DDMF – it is a name that suddenly popped in a field crowded with a big names, representing an independent “one man” company that become a subject of a many rumors on various music related forums, such as “Did you hear about that cheap equalizer that sounds better than most of the expensive ones?” At the time, I was involved in an extensive search for my main equalizer.I tried most of the expensive ones and they sounded good. But some of them didn’t had enough bands, other offered editing only through the knobs, some of them even don’t sound as they should. Some sounded good but were CPU intensive. I didn’t expect too much from this newcomer. What a mistake.

To make long story short, Christian Siedschlag, the man behind the DDMF, created an equalizer that became my main secret weapon, one that I’ve used for many years on every song on literally every track. His IIEQ Pro can sound analog or digital, it offers a wide range of filters, and what’s more important, it sounds right. It is light on CPU, easy to operate and no matter what you use as a source, it always sounds natural, no matter if you cut or boost the material.

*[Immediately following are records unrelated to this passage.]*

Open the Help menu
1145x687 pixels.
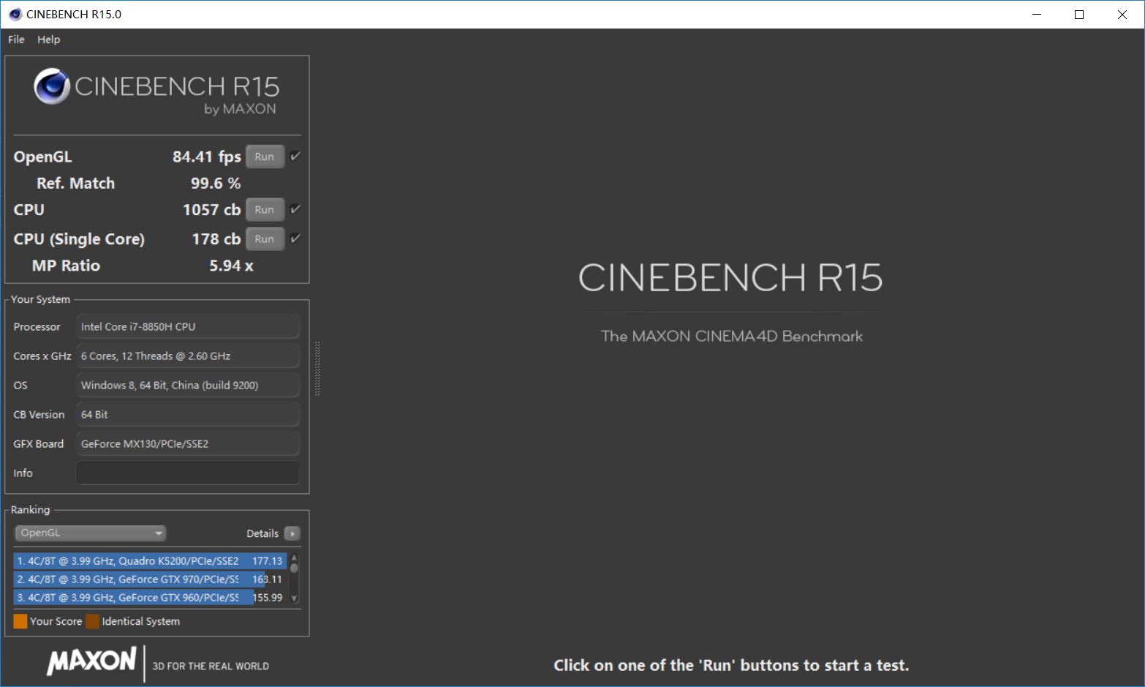[x=49, y=40]
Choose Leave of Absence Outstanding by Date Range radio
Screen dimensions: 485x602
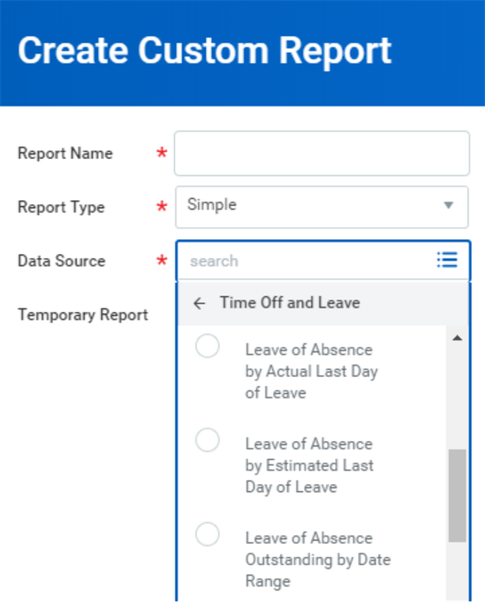(208, 533)
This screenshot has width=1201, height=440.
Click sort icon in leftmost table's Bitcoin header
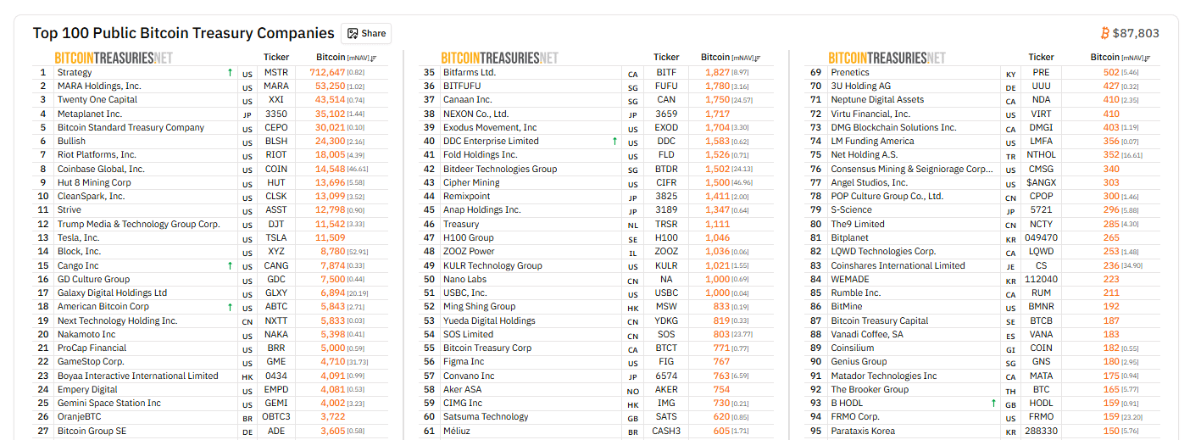pos(375,58)
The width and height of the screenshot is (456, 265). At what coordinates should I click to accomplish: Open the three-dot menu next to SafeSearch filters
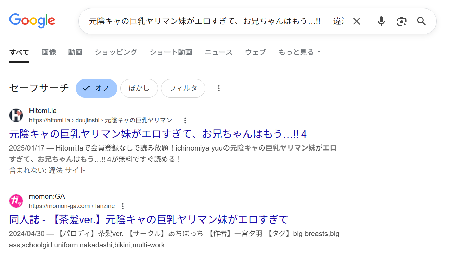[219, 88]
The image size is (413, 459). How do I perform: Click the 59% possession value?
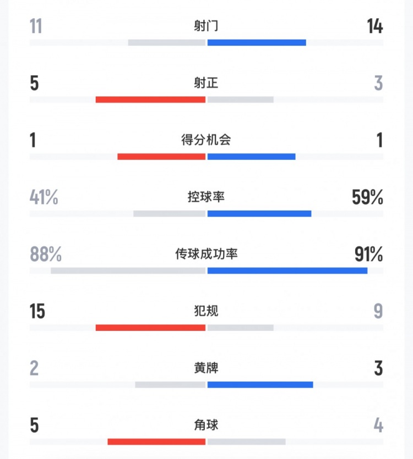tap(367, 197)
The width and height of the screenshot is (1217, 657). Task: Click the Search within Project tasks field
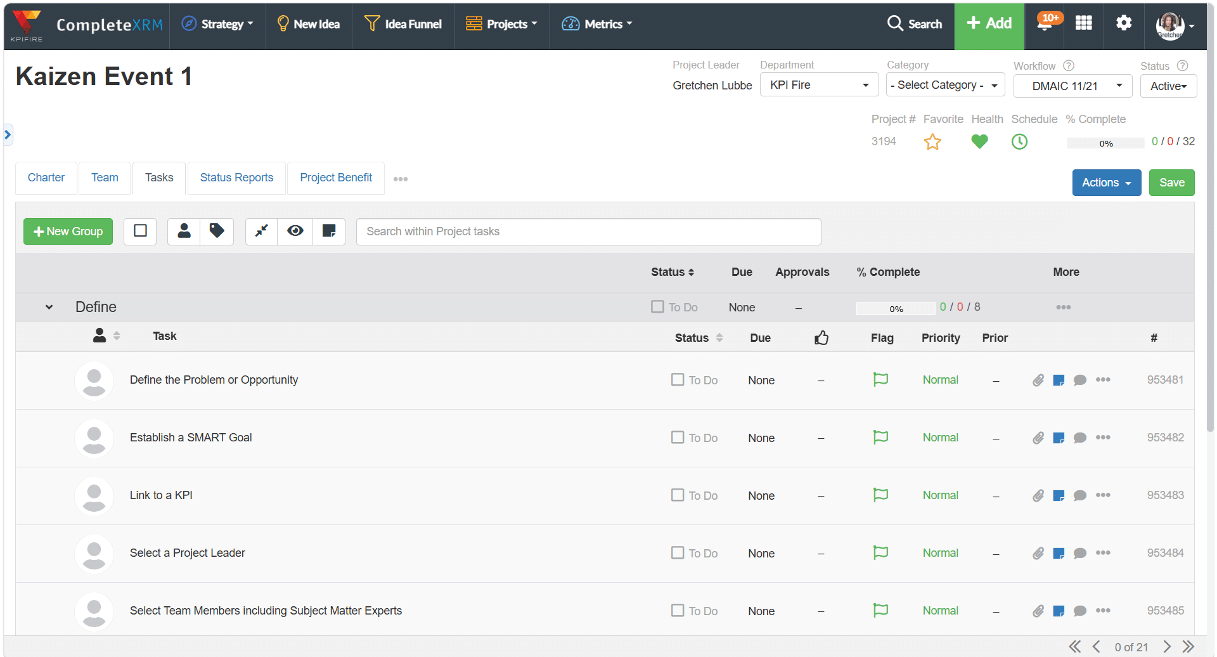[x=588, y=231]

We all use equalizers, but what do we know about them? Let’s draw back the curtain to discover some basic facts about this tool, and even more, to unveil the secret – how those tools are made in the first place. So, let’s hear the truth from the big master – Christian from DDMF.
More about DDMF on http://www.ddmf.eu/

Equalization for Rookies…

ChristianRemember that old saying “Talking about music is like dancing about architecture”? Well, to some extent that statement is probably also true when talking about the art of mixing music: it remains an abstract matter when you don’t have actual sound examples at hand, which is necessarily the case in an article like this. Plus, many of the world’s greatest mixing engineers “feel” more than they “know” what to do in which situation. Fortunately (for our purpose), I’m definitely not one of the world’s greatest mixing engineers but just a developer of audio software. By nature, I’m forced to translate my intuitive understanding of things into working software code, which is why there’s good reason to hope that I might be able to explain a thing or two about digital signal processing, and about equalization specifically, which is the subject of the present article. The target audience, as stated by the title of the article, is “rookies” so for the more experienced readers a lot of things will probably sound familiar.

What is Equalization?

Let’s start with the definition: what is equalization? These days we fortunately have Wikipedia, so we can readily answer “Equalization (British: equalisation) is the process of adjusting the balance between frequency components within an electronic signal“. This definition implies that any electronic signal has frequency components, and indeed it is this mathematical fact that lays the foundation for all techniques of equalization. Sound, if viewed from an engineering perspective, is nothing but a sum of individual frequencies (sine waves) played together. The relative strength and timing of these frequencies with respect to each other uniquely describe a certain sound (or a whole piece of music) and is called the “spectrum”. Equalizers are devices (real or virtual) that allow the mixing engineer to lower or raise parts of the spectrum without affecting other parts of the spectrum.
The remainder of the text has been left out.